Reproduce unchanged the stretch of the listing below from the line containing "601x388 pixels. At" through the line containing "Switch to the BiliBili", including both of those lines.

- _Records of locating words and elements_
++++++++

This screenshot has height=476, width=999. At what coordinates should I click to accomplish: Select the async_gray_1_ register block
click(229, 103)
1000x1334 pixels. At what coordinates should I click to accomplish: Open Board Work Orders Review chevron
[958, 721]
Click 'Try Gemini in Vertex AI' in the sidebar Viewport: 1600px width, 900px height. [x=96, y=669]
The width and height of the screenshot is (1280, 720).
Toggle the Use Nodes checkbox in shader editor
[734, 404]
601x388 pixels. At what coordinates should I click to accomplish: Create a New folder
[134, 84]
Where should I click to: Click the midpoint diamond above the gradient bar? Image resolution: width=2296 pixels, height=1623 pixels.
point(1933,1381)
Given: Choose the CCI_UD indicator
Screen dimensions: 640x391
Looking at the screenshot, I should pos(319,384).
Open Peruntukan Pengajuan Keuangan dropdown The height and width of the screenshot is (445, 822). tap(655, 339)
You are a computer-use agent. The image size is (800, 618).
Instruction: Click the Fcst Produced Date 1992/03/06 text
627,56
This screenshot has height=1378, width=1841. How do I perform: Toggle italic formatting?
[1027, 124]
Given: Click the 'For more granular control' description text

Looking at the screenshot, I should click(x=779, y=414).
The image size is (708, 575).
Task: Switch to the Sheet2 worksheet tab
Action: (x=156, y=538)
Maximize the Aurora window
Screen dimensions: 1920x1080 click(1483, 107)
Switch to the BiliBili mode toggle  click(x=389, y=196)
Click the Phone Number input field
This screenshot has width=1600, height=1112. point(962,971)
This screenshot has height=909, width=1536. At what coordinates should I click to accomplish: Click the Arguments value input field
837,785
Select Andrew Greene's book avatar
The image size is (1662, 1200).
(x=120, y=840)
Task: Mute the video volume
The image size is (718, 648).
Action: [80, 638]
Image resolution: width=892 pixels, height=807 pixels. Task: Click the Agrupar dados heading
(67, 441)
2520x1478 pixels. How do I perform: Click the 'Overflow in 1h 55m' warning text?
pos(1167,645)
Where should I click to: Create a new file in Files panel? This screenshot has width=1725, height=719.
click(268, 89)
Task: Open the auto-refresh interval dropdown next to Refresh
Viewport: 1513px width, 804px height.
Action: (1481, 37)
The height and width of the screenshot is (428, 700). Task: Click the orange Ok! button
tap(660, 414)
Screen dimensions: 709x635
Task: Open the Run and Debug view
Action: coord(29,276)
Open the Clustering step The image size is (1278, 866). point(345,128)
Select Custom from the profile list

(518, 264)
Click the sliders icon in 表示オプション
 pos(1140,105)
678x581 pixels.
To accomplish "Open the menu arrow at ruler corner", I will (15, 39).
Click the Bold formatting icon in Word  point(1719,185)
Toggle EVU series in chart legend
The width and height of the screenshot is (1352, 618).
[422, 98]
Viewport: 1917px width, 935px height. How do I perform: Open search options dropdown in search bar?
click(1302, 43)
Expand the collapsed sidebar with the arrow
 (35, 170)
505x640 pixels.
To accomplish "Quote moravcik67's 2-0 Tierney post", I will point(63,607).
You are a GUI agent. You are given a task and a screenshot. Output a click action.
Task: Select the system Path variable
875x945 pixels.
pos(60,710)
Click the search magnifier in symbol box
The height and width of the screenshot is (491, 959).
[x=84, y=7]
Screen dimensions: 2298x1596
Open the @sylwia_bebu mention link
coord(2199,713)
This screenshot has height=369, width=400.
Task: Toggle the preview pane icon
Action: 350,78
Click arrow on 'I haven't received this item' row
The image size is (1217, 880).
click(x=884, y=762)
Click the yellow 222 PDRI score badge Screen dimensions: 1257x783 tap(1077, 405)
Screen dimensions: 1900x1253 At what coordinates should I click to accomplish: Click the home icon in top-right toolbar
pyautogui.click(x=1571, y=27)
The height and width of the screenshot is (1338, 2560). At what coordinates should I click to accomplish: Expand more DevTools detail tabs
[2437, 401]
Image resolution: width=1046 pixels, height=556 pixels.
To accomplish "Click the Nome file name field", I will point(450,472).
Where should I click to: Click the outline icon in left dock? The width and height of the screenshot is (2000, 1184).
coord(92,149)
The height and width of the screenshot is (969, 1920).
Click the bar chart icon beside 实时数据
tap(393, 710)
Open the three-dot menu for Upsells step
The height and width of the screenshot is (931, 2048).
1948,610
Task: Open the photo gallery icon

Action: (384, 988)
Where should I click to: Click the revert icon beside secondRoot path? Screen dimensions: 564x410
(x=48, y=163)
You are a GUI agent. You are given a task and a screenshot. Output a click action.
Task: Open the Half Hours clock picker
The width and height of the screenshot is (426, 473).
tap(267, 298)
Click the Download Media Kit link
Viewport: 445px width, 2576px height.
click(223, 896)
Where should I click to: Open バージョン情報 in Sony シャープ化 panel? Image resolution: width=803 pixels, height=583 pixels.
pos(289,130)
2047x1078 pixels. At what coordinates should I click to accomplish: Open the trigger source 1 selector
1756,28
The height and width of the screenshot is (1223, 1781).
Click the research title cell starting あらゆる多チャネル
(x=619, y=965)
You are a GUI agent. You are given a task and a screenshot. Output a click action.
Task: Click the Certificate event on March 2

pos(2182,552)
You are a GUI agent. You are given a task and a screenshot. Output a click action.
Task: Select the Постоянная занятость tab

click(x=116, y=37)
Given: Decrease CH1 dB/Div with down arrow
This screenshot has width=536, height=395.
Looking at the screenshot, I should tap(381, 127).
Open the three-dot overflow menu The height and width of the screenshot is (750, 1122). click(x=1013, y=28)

++++++++

- _ANSWER FOR THIS EXERCISE_
601x388 pixels. At what coordinates should I click to accomplish: Create a New folder
[134, 84]
Where should I click to: Click the midpoint diamond above the gradient bar? Image resolution: width=2296 pixels, height=1623 pixels.
point(1933,1381)
Given: Choose the CCI_UD indicator
Screen dimensions: 640x391
Looking at the screenshot, I should pos(319,384).
Open Peruntukan Pengajuan Keuangan dropdown The height and width of the screenshot is (445, 822). tap(655, 339)
You are a computer-use agent. The image size is (800, 618).
Instruction: Click the Fcst Produced Date 1992/03/06 text
627,56
This screenshot has height=1378, width=1841. How do I perform: Toggle italic formatting?
[1027, 124]
Given: Click the 'For more granular control' description text

Looking at the screenshot, I should click(x=779, y=414).
The image size is (708, 575).
Task: Switch to the Sheet2 worksheet tab
Action: (x=156, y=538)
Maximize the Aurora window
Screen dimensions: 1920x1080 click(1483, 107)
Switch to the BiliBili mode toggle  click(x=389, y=196)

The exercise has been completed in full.